Saturday, November 29, 2008

After 31 years...


I've always been a big Jackson Browne fan, starting when I was 14 and Running on Empty was released. It was one of the first albums I bought when I started buying albums with my own money.

For all you youngsters out there, it was recorded live in venues from concert halls to hotel rooms to the tour bus. At a time when live albums featured re-hashed greatest hits with mistakes overdubbed in the studio, Running on Empty was unique in that all the songs were new and recorded 'as-is'. The one thing about Jackson Browne live is that the musicianship is top-rate...sometimes too perfect, inasmuch as no one seems to make a mistake onstage. Not a bad thing, really, just outside the norm.

Anyway, this tour would have been at the time The Pretender was out, and for Jackson Browne, this would have been a challenging time in his life. Go to Wikipedia to learn why, I'm not a very good biographer.

The opening track, of course, is Running on Empty, and the first 30 seconds or so consists of various shouts from the audience, which, when I was a teenager, meant nothing to me, it was just a bunch of rowdy fans making noise.

At my advanced age, listening now, I realize the shouts were requests for songs such as Ready or Not, Late for the Sky, and Redneck Friend. You can hear an eight count leading up to the song that was in fact performed.

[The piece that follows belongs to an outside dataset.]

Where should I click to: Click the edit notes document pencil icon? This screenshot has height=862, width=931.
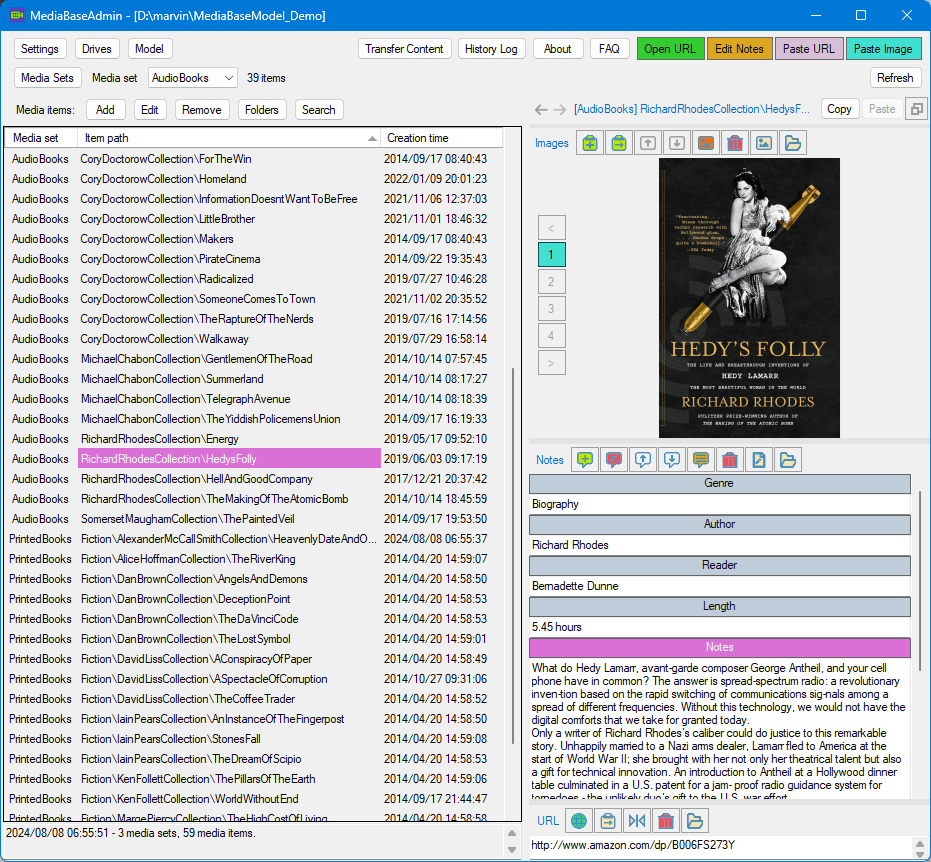click(x=759, y=459)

Also at my advanced age, I think about those people at the concert, yelling for their favorite song, and then POW! Running on Empty, the version you hear on the radio, with the great David Lindley lap steel solo and the Danny Kortchmar guitar fills and the beautiful soaring harmony of Rosemary Butler (I had a serious Rosemary Butler obsession in 1980) and of course the message of the song, the ever searching, longing, to find what it is we needed to find ourselves. If the audience only knew. Were they disappointed? Don't know.

Looking around for the friends I used to turn to to pull me through, looking into their eyes, I see them running, too.